The only way I can think of to handle this without some custom web coding is to manage the CDs after the fact. So create and promote your source, let however many people want buy tickets, and then go back and generate a list of the first 30 people who bought tickets and manually send them an email saying they won the CD. To get your list of the first 30 people to respond, I would create a list of people who have the promotion for the source and who purchased tickets to the performance. Then stick that list into the Single Sale Order Listing report for the performance in question and sort the results by Created Date. Then just note the first 30 constituent IDs and stick them into a new list to pull the contact data for your email. (If you have a SQL resource it would also be pretty easy to run a query to get you the first 30 all in one step) Unless there is a special price involved with this deal, there really is no need to create an offer and force the constituents to enter a promo code. As long as you promote the source, you can use that promotion to pull the list of people who received the offer. This also assures that you don’t miss anyone who forgets to enter the promo code, which people will if there is no consequence to not entering it (i.e. you don’t get the right price or access to the right performance).

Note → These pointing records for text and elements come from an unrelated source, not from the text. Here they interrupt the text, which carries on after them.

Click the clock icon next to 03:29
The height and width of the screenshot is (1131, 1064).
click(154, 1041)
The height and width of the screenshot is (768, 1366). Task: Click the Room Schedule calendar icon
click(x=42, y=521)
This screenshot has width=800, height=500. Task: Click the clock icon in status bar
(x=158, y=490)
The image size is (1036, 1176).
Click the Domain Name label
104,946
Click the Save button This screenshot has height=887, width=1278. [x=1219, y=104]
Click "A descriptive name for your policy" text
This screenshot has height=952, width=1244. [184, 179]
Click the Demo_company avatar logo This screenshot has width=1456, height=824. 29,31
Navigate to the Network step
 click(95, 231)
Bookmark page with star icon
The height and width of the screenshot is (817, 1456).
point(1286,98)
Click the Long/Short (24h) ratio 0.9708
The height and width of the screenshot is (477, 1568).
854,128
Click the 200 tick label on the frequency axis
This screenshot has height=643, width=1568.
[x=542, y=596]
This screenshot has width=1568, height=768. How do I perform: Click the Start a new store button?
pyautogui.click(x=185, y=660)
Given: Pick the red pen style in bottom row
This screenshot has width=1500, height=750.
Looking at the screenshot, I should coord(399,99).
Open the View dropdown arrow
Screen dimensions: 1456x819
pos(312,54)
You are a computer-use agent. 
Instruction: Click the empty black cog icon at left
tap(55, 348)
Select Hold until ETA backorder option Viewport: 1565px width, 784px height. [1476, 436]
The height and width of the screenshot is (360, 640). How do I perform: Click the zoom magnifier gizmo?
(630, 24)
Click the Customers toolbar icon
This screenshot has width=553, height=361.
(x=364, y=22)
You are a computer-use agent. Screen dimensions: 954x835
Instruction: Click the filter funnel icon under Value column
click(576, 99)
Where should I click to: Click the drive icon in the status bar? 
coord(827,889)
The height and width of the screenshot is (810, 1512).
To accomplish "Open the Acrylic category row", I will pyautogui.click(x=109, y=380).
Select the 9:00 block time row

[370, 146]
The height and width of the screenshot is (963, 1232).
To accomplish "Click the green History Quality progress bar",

There may be more sophisticated, automated ways of doing this, but they will require custom web coding which is out of my area of expertise and may require more time and money than you have.
+1 888 643 5778 x 329
I'm pretty sure I stole this from someone else a couple conferences ago but I don't remember who. When we've wanted to cut off a promo after a certain number of responses, we've just had a scheduled job that runs periodically, checks how many customers have used the source, and if it's at or higher than the limit it changes the end date on the offer and the pricetype (if it involved a special pricetype) so neither will be available anymore. It's not perfect, since depending on how frequently the job runs and how quickly people respond you might end up slightly over your limit, but it's handy and easy and does not require custom web coding.